-- Recorded data follows --

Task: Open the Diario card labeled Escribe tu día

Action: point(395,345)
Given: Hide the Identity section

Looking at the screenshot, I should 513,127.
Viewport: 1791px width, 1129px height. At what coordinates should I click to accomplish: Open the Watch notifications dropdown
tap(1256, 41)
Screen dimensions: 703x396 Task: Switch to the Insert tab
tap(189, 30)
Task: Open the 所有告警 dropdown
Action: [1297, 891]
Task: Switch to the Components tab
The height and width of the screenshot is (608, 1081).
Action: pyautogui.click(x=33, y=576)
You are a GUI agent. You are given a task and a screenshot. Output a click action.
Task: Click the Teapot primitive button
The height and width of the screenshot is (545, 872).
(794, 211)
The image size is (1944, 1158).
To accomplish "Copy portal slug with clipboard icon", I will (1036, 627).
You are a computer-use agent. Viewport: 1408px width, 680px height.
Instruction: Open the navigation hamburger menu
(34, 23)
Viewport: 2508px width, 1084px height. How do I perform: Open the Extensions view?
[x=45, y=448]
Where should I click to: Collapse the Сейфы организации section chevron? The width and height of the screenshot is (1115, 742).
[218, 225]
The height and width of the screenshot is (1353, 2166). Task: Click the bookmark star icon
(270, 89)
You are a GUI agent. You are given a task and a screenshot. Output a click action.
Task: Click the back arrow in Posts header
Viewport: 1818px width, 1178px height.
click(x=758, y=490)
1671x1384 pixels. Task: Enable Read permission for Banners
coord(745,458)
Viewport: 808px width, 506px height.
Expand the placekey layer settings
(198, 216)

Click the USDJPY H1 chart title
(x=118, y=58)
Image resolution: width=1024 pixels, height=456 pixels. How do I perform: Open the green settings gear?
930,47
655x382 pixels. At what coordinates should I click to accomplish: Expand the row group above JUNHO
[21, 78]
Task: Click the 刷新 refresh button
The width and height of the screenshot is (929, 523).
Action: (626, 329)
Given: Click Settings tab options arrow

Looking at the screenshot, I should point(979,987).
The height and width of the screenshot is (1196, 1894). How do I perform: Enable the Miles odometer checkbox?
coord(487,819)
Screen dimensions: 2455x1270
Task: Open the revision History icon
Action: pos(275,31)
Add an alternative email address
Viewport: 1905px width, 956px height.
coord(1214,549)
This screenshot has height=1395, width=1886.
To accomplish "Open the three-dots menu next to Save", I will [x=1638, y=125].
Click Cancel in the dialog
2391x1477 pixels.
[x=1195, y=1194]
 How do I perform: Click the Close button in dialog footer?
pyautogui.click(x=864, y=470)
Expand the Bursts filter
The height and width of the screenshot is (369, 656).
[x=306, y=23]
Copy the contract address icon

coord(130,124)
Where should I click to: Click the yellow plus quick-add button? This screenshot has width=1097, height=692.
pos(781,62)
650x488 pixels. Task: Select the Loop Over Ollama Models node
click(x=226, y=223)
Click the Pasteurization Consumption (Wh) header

-- Recorded data concluded --

**Aim of the exercise**
Output, exactly and with no other text, the line that contains "Expand the Bursts filter" and all lines from there to the end of the records.

**Reply to the exercise**
Expand the Bursts filter
The height and width of the screenshot is (369, 656).
[x=306, y=23]
Copy the contract address icon

coord(130,124)
Where should I click to: Click the yellow plus quick-add button? This screenshot has width=1097, height=692.
pos(781,62)
650x488 pixels. Task: Select the Loop Over Ollama Models node
click(x=226, y=223)
Click the Pasteurization Consumption (Wh) header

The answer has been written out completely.